==== Material to process ====

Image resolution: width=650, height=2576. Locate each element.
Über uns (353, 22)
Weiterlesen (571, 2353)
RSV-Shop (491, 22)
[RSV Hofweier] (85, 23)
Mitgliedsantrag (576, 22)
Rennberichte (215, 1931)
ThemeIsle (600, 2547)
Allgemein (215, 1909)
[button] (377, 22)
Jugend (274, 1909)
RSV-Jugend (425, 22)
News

====

What to work on.
The data above is to be restated line for line, word for word.

The completed task.
Image resolution: width=650, height=2576. Locate each element.
Über uns (353, 22)
Weiterlesen (571, 2353)
RSV-Shop (491, 22)
[RSV Hofweier] (85, 23)
Mitgliedsantrag (576, 22)
Rennberichte (215, 1931)
ThemeIsle (600, 2547)
Allgemein (215, 1909)
[button] (377, 22)
Jugend (274, 1909)
RSV-Jugend (425, 22)
News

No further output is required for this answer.